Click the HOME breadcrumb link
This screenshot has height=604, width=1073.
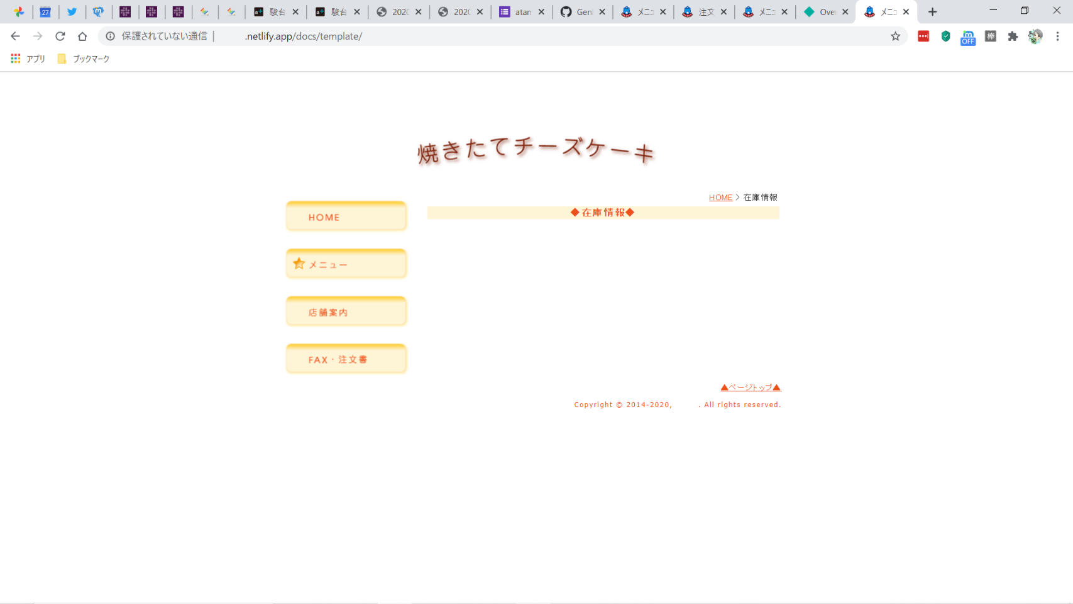(x=720, y=198)
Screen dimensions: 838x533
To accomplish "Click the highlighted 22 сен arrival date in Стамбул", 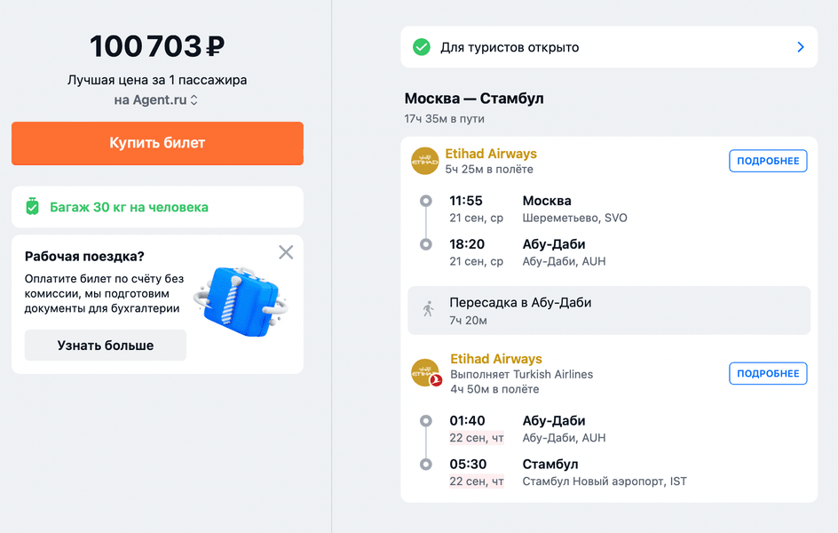I will coord(476,481).
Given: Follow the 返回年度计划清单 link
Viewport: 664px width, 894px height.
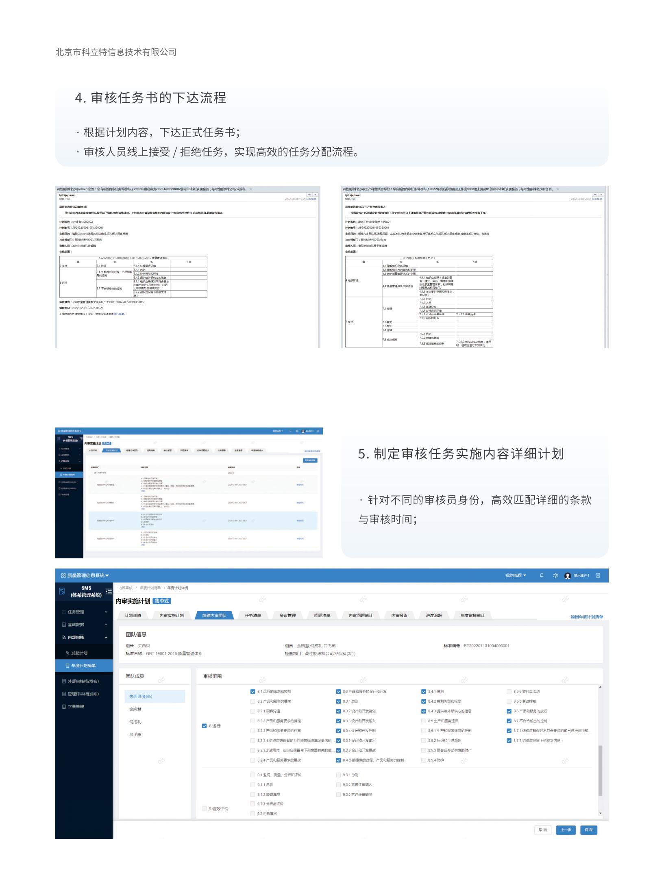Looking at the screenshot, I should click(586, 617).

------------------------------

Show a copy of each line from the data that includes the word "link".

Click the HOME breadcrumb link
Given: Follow the 返回年度计划清单 link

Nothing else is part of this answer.